The defendant, Zhou Xinlin,was paroled from a 14-years sentence for theft and illegal gun possession, was accused of transporting and storing drugs in August 2015, shortly after his probation period ended. The police discovered 40,490 grams of methamphetamine in his residence and detained him along with a co-defendant. From August 15, he was placed under Residential Surveillance at a Designated Location (RSDL), a form of de facto solitary confinement widely criticised for the high risk of torture and mistreatment, for 16 days before being formally arrested.
The court found that Zhou purchased vehicles, rented an apartment, and smuggled methamphetamine from Myanmar into China.

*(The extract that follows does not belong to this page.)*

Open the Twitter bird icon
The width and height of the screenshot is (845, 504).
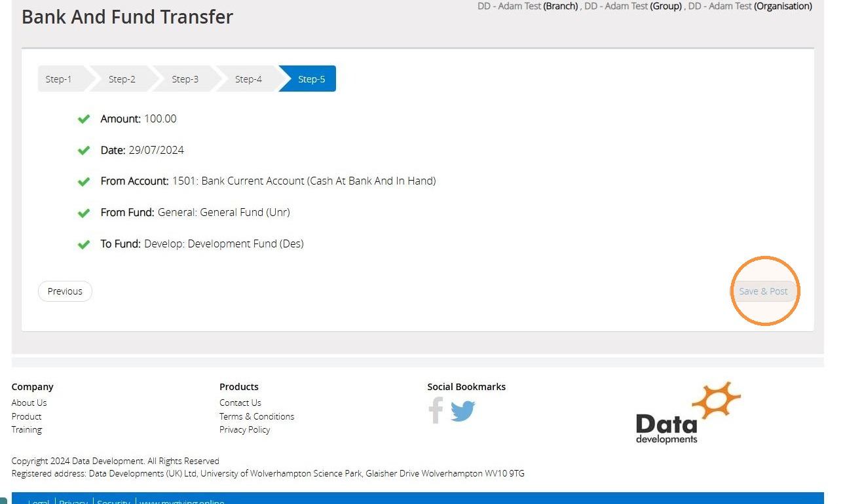463,411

He was identified as the principal due to his leadership role and criminal history. In October 2016, he was sentenced to death in the first-instance verdict, but upon appeal, the second-instance court ordered a retrial. However, his death sentence was ultimately upheld and later approved by the Supreme People’s Court, considering his repeated offences that demonstrated the severity of intent. He spent three and a half years on death row before being executed on April 21, 2020.
China’s Criminal Law reserves a death sentence for those who transported large quantities of drug or committing with serious circumstances, although it does not qualify as a “most serious crime” warranting the death penalty under international law. His case was listed as one of the Supreme People’s Court’s typical drug-related cases of 2020.